===== Provided data

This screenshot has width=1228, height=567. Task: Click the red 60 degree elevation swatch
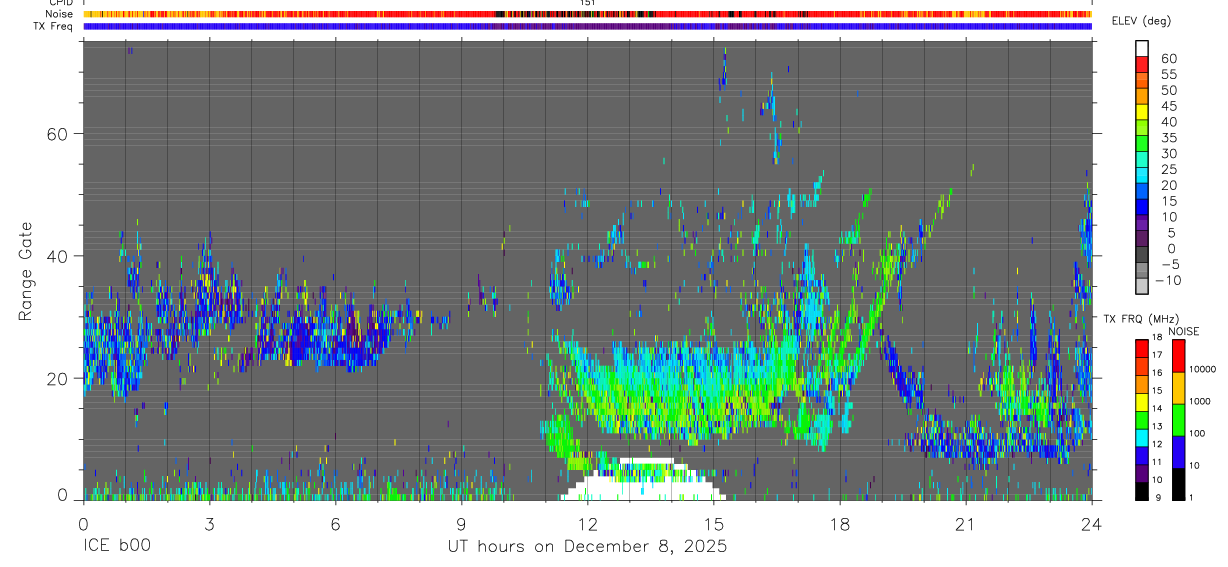point(1142,62)
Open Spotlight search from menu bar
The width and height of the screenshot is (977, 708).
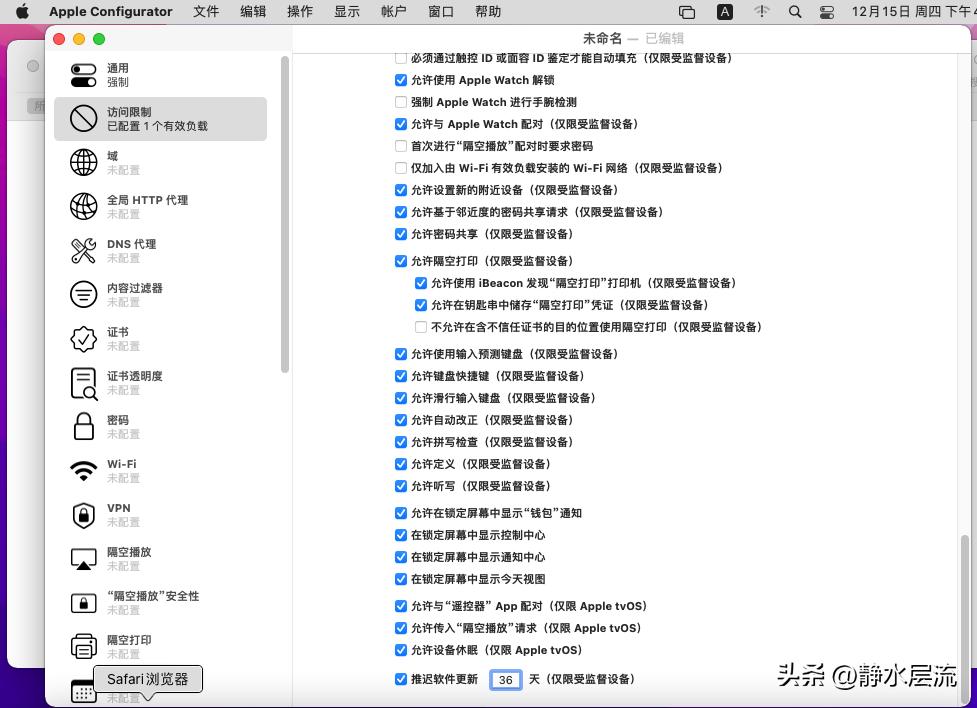click(793, 12)
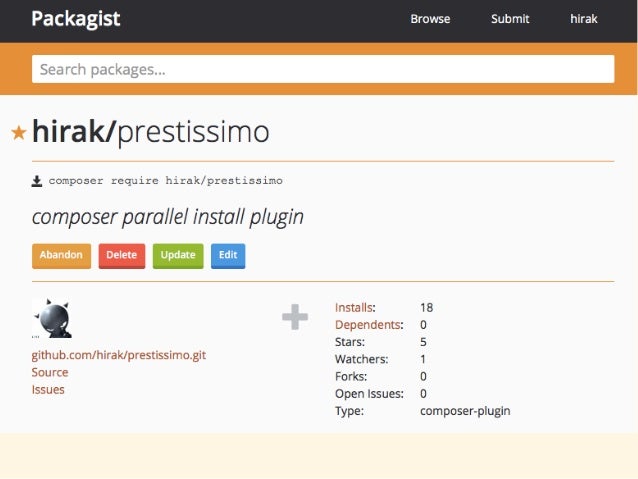Open the Browse menu item
The width and height of the screenshot is (638, 479).
click(x=430, y=19)
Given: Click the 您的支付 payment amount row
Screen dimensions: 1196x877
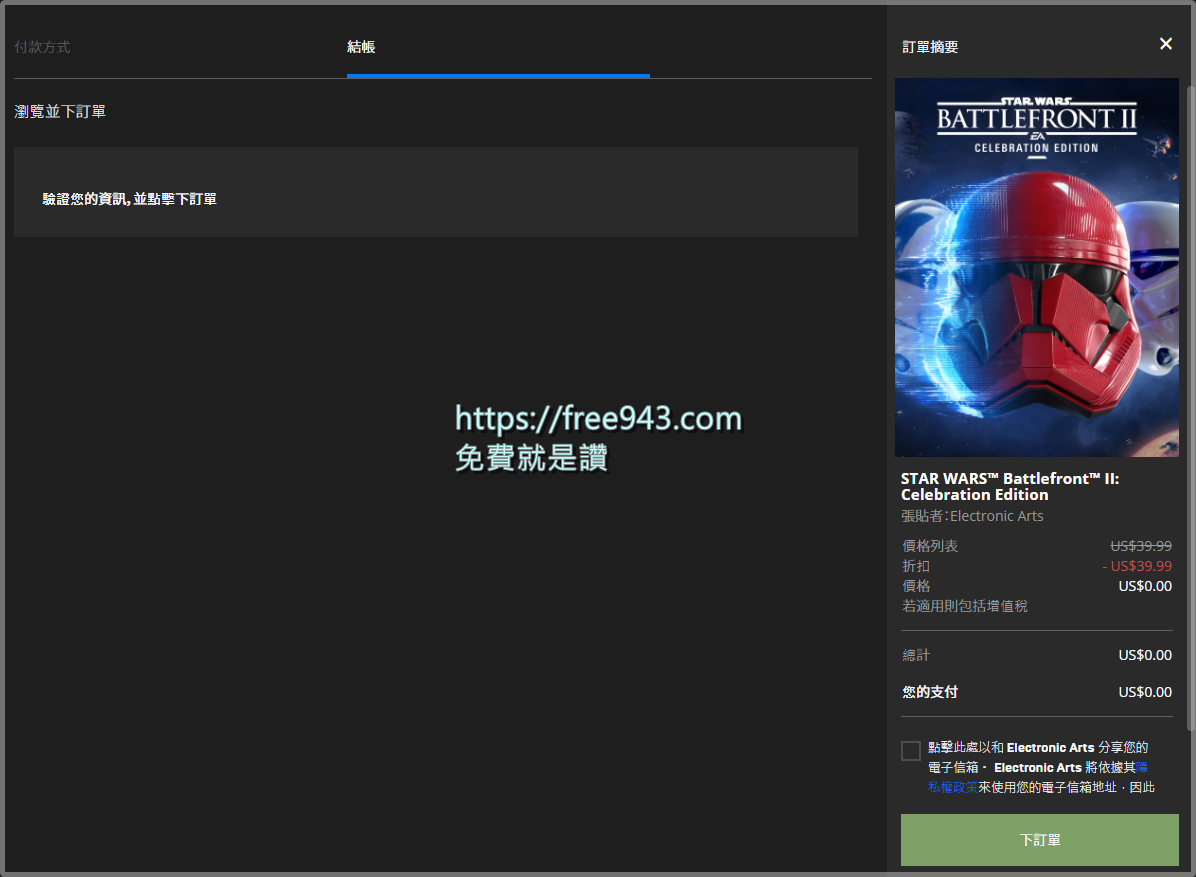Looking at the screenshot, I should tap(1036, 691).
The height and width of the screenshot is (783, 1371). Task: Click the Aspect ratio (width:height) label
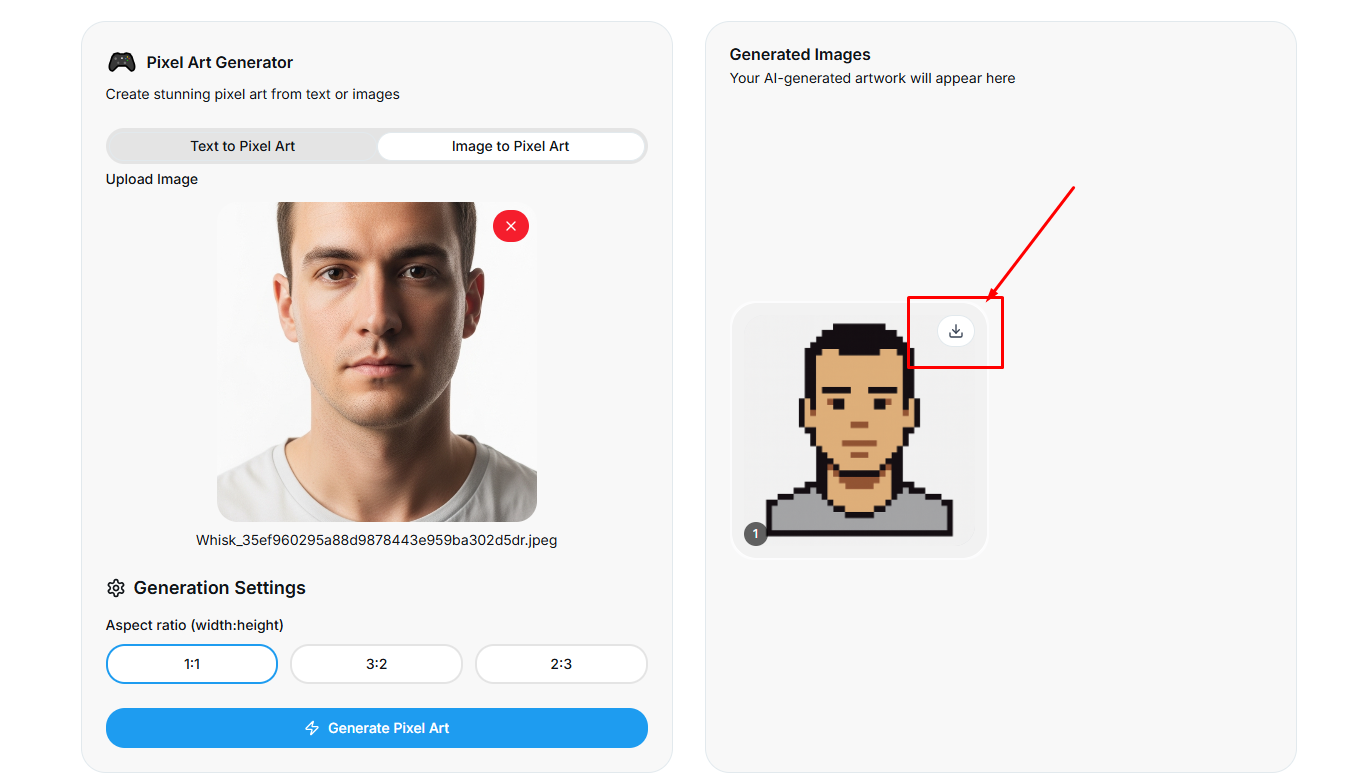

==========

▶ [Activity]:
In your answer, repeat all the entries exactly, but leave out the pictures.

▶ [Answer space]:
This screenshot has width=1228, height=567. Task: Click the red 60 degree elevation swatch
point(1142,62)
Open Spotlight search from menu bar
The width and height of the screenshot is (977, 708).
click(793, 12)
Open the Browse menu item
The width and height of the screenshot is (638, 479).
click(x=430, y=19)
Given: Click the 您的支付 payment amount row
Screen dimensions: 1196x877
Looking at the screenshot, I should tap(1036, 691).
The height and width of the screenshot is (783, 1371). Task: Click the Aspect ratio (width:height) label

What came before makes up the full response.